Ilustrasi Kemajemukan Bangsa (sumber hmjip.undip.ac.id) |
Sebagian orang pasti
tahu bahwa ucapan “selamat natal” itu adalah bagian dari ibadah umat Kristiani
sehingga memberi resiko rusaknya akidah jika seorang Muslim mengucapkannya,
namun resiko ini ditutupi dengan logika bahwa ucapan tersebut adalah bagian
dari toleransi dalam beragama.
Dalam kondisi seperti
ini, sebagai seorang Muslim kita harus meyakinkan kepada dunia, bahwa tidak
mengucapkan ucapan tersebut tidaklah berarti kita tidak toleransi. Banyak jalan
untuk menjunjung sikap toleran. apalagi, sesungguhnya kita di Aceh telah sejak
lama membuktikan kepada dunia bahwa kita adalah bangsa yang sangat menjunjung
tinggi toleransi.
Sementara itu,
perayaan tahun baru masehi juga demikian. Tahun baru umat sesungguhnya dihitung
berdasarkan anggapan atas tanggal wafatnya Yesus Kristus oleh umat Nasrani.

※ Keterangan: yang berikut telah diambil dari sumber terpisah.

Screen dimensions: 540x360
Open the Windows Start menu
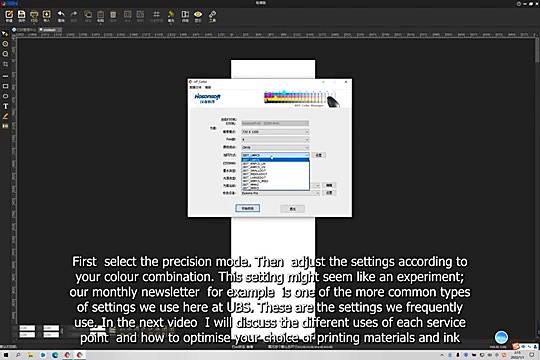point(6,355)
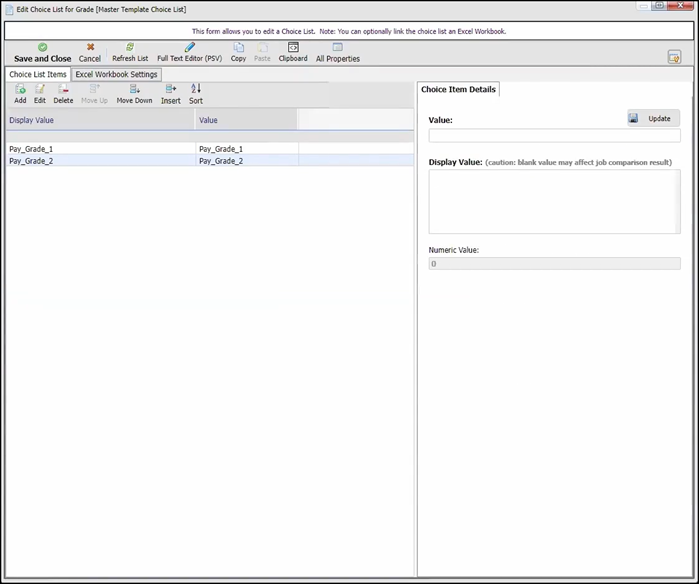Sort the choice list items
This screenshot has width=699, height=584.
tap(196, 89)
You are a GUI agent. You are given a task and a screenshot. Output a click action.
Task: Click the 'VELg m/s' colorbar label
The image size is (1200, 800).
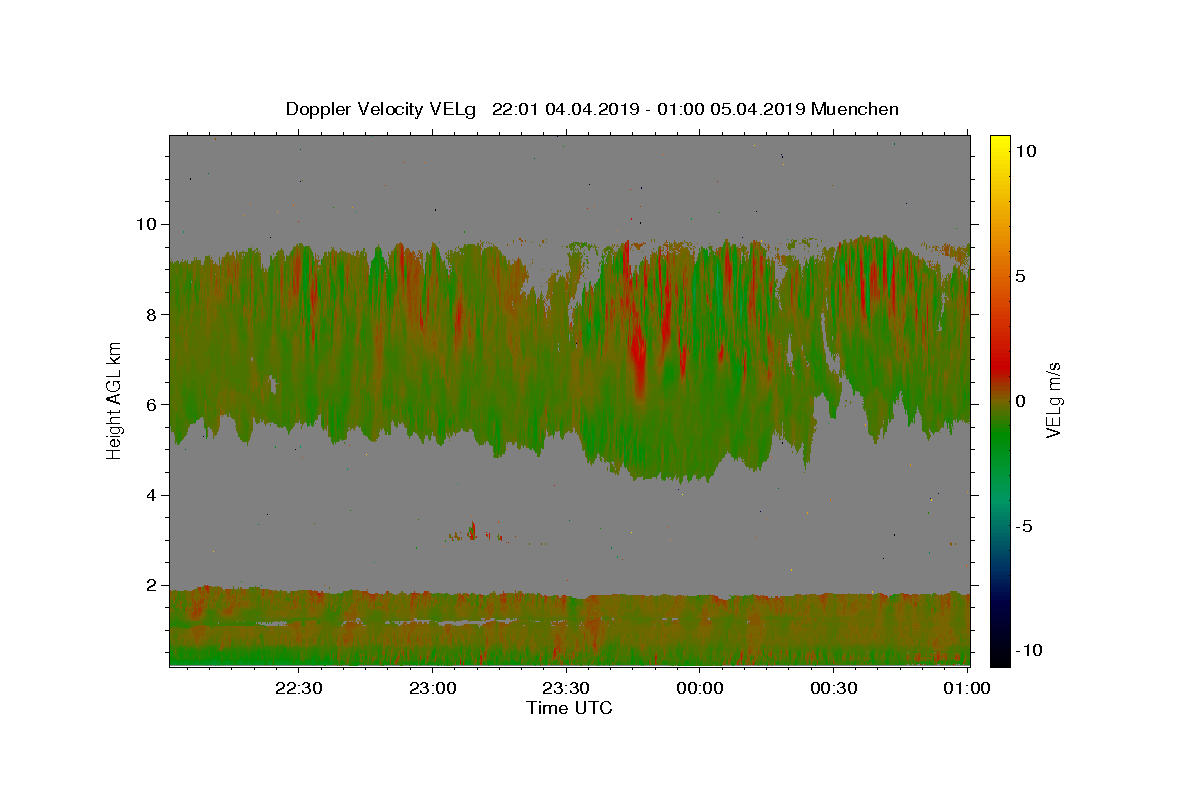pos(1053,400)
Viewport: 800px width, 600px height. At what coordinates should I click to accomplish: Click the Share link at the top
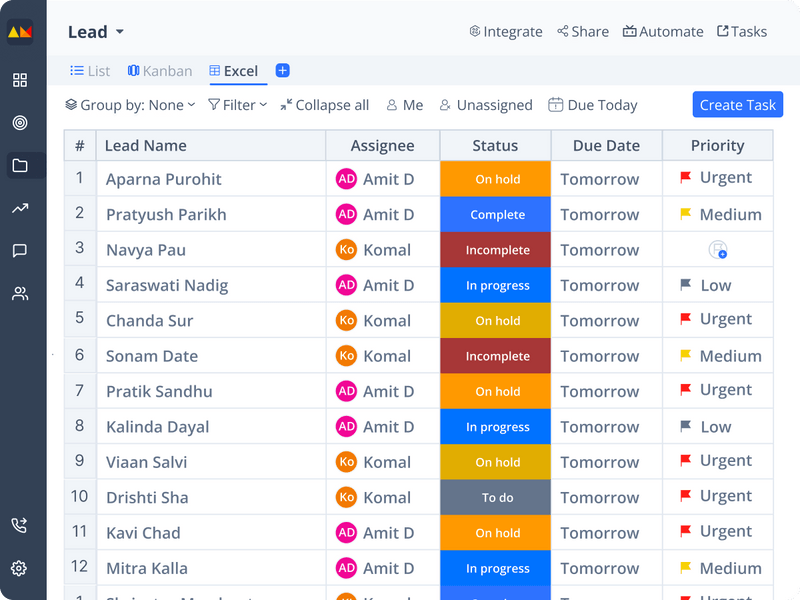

Sementara kita umat Islam, akidah Islam mengajarkan kita bahwa Yesus atau Nabi
Isa As belum wafat.
Semua mufassir sepakat bahwa Nabi Isa As tidak disalib
sehingga wafat, Nabi Isa As diangkat ke langit oleh Allah Swt dan akan kembali
ke dunia di akhir zaman untuk memperbaiki kembali tatanan dunia yang telah
rusak. Nabi Isa As akan menjadi salah satu pengikut Imam Mahdi, umat Nabi
Muhammad Saw.
Jadi, mengucapkan
“selamat natal” dan merayakan tahun baru adalah sesuatu yang tidak mendasar
dalam Islam, bahkan merupakan sesuatu yang justru berlawanan dengan akidah
Islam. Apalagi sampai merayakan tahun baru dengan pesta maksiat.
Terakhir, kita umat
Islam juga diajarkan untuk toleran dalam beragama, tapi toleransi itu memiliki
batas-batas dalam akidah. Maka kemudian, dalam kondisi seperti ini, mari kita
kembali mengingat sebuah ayat dalam Alquran ketika Allah mengajarkan Nabi
Muhammad Saw untuk teguh dalam Islam. Sebab (asbabun nuzul) ayat itu
diturunkan, karena kaum Kafir di Mekkah saat itu mengajak Nabi Muhammad Saw
untuk “toleran” dalam beragama dengan cara menggilirkan waktu dalam beribadah,
hari ini beribadah secara Islam dan besoknya beribadah dengan cara mereka kaum
kafir.
Sikap Nabi Muhammad
Saw saat itu adalah menolak ajakan tersebut. Penolakan ini setelah Nabi
Muhammad Saw menerima sebuah ayat yang diturunkan oleh Allah Swt melalui
Malaikat Jibril, “lakum dinukum waliyadiin”, bagimu agamamu dan bagiku
agamaku(Al-Kafiruun: 6).
Ayat ini secara tegas mengajarkan kepada kita untuk
loyal kepada Islam dan melepaskan diri (bara’) dari ajaran di luar
Islam(syirik). Tak perlu risau, banyak jalan bagi kita untuk membuktikan
sikap toleransi. Bersabar dan konsistenlah dalam beragama.